The Island of Bougainville in the South Pacific has been the scene of an epic decades-long struggle that resulted in locals, armed only with axes and bows, defeating troops armed with the latest world-class weaponry. The battle pitched the natives fighting to retain their ancestral homes against a Rothschild multinational fighting to steal the world’s largest gold deposits at the Panguna mine. As a result of their victory, the Nasioi people of Central Bougainville became the first indigenous peoples in the world to force a global mining multinational to give up one of its richest ventures.
This is not just a local matter, because there is so much gold on that Island that it could affect the future of the global financial system. The international bankers say there are only a few tens of billions of dollars’ worth of gold and copper there, but if we use the fractional reserve methods employed by the Federal Reserve Board in 2008 to price gold (700 tons of gold was turned into 750,000 tons worth of gold backed bonds), then it is worth hundreds of trillions of dollars.
Furthermore, locals say the mine was covering up a massive money-laundering operation by claiming gold was copper, meaning that the mine and six other known rich gold reserves on the island are potentially worth hundreds of trillions of dollars even without fractional reserve magic. “They would take the gold out at night and hide it in caves,” according to Bougainville Revolutionary Army sources.
The mine was operated by Rio Tinto Zinc from 1972 until 1989 before the locals shut it down, emerging victorious after a decade-long war that resulted in the death of about 30,000 people or more than 10% of the population, according to BRA sources. A BRA general, “Joel,” describes how the unarmed rebels were able to defeat a state-of-the-art army. “When we first attacked them, we only had axes and spears and knew that many of us would die,” he says. “We used guerrilla tactics; we attacked one soldier and took his gun, with that gun we could kill 3 or 4 other soldiers and take their guns, and so on; that is how we armed ourselves,” he says.
Red Cross officials working on the island also say that to this day there are extra-judicial murders and many “disappeared people,” as a result of the conflict on the island.
Furthermore, the resistance army won the war only to face a blockade that, to some extent, continues to this day.
Rio Tinto Zinc claims they have handed over control of the mine to Bougainville Copper Limited (BCL) that is mostly owned by the Autonomous Government of Bougainville (ABG). Rio Tinto also claims they are not liable for the enormous environmental damage they caused by dumping mercury and other poisonous mine slurry into a local river because they were abiding by local laws at the time. However, if you take a look at Bougainville Island on Google Earth, you can still see clearly, decades after the mine closed, the scars on the landscape caused by it. They should not be allowed to get away with environmental destruction so great that it shows up on satellite photos.

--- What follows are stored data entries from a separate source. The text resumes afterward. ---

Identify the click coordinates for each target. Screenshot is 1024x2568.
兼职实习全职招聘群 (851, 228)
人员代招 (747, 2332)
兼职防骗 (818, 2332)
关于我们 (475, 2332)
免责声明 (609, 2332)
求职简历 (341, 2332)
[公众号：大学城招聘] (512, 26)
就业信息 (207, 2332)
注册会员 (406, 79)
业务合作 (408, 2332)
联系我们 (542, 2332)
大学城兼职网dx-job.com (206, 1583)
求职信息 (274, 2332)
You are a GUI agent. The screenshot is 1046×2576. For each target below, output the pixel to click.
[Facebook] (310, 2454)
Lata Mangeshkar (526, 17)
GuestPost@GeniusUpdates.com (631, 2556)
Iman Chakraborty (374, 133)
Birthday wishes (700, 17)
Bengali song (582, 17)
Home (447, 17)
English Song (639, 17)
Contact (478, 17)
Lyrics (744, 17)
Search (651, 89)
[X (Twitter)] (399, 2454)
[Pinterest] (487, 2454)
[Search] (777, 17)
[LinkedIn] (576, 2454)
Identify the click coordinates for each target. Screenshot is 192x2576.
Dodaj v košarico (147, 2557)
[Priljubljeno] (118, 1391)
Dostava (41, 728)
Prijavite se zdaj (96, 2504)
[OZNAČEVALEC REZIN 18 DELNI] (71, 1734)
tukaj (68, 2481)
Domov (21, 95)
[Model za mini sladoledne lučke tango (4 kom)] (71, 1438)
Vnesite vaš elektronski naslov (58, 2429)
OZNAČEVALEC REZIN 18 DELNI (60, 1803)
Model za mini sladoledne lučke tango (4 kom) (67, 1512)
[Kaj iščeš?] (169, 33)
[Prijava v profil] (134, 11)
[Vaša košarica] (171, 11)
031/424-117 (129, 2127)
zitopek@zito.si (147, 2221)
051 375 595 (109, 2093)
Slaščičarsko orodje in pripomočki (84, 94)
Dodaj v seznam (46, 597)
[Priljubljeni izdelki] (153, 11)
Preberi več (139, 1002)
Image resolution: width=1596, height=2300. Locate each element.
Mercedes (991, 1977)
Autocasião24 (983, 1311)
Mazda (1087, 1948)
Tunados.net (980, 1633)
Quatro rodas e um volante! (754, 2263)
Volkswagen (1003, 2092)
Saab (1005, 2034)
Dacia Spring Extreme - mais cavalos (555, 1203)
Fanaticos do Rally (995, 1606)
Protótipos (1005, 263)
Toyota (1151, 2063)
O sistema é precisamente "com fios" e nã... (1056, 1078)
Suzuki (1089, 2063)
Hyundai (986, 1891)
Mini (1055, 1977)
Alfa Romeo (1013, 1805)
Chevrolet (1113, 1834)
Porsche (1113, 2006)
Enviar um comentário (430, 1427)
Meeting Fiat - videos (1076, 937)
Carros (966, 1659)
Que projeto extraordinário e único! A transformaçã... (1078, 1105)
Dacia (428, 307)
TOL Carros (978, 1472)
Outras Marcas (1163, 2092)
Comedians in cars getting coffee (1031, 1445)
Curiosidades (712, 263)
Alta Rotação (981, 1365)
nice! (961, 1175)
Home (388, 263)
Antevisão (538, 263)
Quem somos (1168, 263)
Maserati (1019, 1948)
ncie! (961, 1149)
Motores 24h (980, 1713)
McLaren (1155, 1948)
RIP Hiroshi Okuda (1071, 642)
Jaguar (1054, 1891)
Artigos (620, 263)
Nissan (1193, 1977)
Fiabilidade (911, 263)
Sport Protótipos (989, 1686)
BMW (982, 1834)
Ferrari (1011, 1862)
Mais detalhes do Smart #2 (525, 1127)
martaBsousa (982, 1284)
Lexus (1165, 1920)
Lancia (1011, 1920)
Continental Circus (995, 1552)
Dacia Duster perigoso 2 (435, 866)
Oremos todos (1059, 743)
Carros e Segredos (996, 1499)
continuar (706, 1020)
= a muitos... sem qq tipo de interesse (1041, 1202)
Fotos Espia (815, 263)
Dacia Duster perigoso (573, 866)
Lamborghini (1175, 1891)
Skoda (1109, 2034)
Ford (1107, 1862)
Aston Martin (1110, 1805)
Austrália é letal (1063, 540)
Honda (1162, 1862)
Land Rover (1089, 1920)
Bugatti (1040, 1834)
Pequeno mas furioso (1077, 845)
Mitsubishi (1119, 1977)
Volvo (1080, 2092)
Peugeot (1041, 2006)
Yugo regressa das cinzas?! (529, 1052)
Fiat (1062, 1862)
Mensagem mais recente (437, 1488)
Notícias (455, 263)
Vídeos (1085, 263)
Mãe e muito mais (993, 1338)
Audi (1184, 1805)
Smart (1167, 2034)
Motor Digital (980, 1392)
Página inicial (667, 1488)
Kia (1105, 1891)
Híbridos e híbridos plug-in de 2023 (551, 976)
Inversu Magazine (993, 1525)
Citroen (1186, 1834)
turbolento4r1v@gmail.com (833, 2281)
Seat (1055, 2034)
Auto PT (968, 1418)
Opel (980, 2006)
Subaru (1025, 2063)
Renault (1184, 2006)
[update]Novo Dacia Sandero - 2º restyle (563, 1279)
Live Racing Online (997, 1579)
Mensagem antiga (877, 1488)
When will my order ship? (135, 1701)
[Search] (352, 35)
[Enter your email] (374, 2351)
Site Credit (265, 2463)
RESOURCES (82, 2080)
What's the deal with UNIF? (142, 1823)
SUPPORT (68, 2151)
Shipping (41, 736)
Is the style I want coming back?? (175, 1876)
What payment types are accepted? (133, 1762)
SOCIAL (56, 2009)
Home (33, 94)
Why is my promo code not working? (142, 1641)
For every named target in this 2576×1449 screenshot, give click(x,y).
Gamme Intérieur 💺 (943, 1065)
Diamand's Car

The Twin Kingdom of Meekamui and Papala, the locals’ name for the island, is headed by King David Peii II, who wants to charge the owners of Rio Tinto with war crimes and sue them for environmental destruction at the International Court of Justice in the Hague.
The BCL people, for their part, are trying to re-open the mine and promise to be nice to the environment this time, but the locals are so bitter about the mass murder and environmental destruction that they do not want BCL or ABG to have any role whatsoever in the mine.